■ **Prompt**:
Collect every line below that contains the word "agent".

====================

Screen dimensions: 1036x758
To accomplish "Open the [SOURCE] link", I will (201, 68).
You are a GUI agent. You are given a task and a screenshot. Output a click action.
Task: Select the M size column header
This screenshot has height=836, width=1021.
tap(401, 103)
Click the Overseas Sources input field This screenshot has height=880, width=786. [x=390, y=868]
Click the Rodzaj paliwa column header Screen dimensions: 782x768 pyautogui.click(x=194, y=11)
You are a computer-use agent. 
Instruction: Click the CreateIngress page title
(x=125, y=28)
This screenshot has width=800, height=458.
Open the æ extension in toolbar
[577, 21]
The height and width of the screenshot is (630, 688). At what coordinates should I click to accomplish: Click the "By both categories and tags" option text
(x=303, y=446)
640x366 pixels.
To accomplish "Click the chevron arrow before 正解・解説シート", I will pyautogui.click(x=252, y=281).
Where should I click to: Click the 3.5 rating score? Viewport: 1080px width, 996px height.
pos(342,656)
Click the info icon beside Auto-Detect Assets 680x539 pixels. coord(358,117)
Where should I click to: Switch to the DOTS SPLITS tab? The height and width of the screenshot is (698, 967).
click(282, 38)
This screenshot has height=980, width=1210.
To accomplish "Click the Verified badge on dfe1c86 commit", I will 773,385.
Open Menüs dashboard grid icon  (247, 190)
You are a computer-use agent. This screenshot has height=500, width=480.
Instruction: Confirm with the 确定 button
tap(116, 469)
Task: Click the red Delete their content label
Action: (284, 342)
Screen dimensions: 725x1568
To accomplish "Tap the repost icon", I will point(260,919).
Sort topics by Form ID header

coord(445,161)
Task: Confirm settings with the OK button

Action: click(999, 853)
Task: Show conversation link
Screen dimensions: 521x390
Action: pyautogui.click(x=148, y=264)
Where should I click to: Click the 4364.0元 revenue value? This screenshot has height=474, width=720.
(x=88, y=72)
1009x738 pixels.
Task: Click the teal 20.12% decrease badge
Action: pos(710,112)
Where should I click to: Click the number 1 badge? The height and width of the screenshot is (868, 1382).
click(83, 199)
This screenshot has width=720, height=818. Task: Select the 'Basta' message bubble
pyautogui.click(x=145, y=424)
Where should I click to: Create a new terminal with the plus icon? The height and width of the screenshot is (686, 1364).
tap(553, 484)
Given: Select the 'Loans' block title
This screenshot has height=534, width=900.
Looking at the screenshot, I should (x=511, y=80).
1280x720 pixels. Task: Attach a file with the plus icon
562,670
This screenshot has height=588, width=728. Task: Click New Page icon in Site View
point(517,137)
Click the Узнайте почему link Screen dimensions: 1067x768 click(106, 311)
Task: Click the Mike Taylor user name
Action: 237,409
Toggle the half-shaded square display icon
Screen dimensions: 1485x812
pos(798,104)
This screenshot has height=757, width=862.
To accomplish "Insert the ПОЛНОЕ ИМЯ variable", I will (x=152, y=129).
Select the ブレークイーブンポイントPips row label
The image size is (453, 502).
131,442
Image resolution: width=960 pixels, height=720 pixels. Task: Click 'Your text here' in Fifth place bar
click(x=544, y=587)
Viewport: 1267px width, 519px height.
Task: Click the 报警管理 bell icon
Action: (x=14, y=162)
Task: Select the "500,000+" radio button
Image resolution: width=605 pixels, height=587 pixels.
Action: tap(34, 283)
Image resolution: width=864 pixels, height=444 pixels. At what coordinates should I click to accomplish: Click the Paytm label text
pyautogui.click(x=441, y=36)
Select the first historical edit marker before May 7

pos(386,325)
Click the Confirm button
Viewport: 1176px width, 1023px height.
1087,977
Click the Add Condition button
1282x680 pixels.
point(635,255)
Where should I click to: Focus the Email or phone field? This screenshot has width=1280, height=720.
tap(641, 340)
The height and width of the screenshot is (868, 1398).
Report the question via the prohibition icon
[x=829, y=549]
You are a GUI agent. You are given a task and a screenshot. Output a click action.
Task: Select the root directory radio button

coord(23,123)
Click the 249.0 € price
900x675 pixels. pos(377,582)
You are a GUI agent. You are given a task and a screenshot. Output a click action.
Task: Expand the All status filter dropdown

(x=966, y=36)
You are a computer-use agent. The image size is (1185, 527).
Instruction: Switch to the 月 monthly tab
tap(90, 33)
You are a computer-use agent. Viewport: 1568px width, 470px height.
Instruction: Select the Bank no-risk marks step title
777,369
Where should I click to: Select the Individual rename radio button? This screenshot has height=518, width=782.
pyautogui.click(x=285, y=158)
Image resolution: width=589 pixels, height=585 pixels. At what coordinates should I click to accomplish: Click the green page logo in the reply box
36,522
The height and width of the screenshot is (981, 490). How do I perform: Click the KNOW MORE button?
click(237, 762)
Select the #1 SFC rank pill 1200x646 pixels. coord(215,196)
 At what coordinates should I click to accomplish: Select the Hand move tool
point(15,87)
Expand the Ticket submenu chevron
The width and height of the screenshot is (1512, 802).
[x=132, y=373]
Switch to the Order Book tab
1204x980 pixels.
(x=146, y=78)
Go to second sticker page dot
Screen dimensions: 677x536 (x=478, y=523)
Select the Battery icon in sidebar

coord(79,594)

====================

■ **Solution to this exercise**:
You are a GUI agent. You are given a task and a screenshot. Output a click action.
You are a computer-use agent. 
You are a computer-use agent. This screenshot has height=500, width=480.
You are a GUI agent. You are given a task and a screenshot. Output a click action.
You are a GUI agent. You are given a task and a screenshot. Output a click action.
You are a computer-use agent. The image size is (1185, 527).
You are a computer-use agent. Viewport: 1568px width, 470px height.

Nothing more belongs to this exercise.